> **EXERCISE DETAILS**: When you reach the line containing "You are a GUI", please repeat it and every line after it exactly, through the end of the listing below, skipping pictures.

> **EXERCISE MATERIALS**:

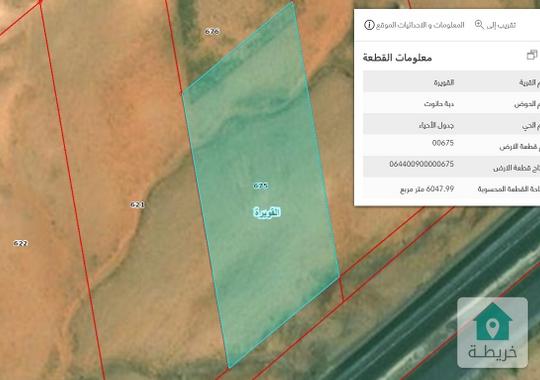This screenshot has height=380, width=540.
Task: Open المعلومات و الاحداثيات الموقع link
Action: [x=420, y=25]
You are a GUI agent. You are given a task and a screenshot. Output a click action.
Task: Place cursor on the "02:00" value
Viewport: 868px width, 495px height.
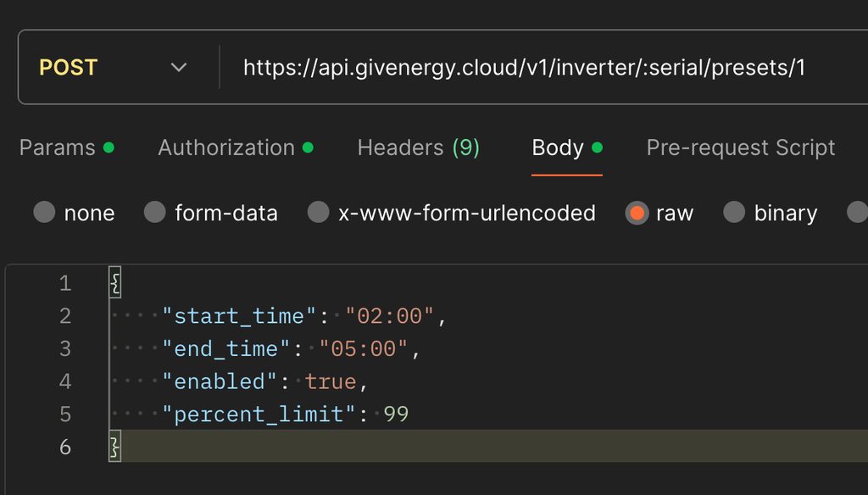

> **RESPONSE BOX**:
You are a GUI agent. You are given a task and a screenshot. Output a click action.
Task: Place cursor on the "02:00" value
Viewport: 868px width, 495px height.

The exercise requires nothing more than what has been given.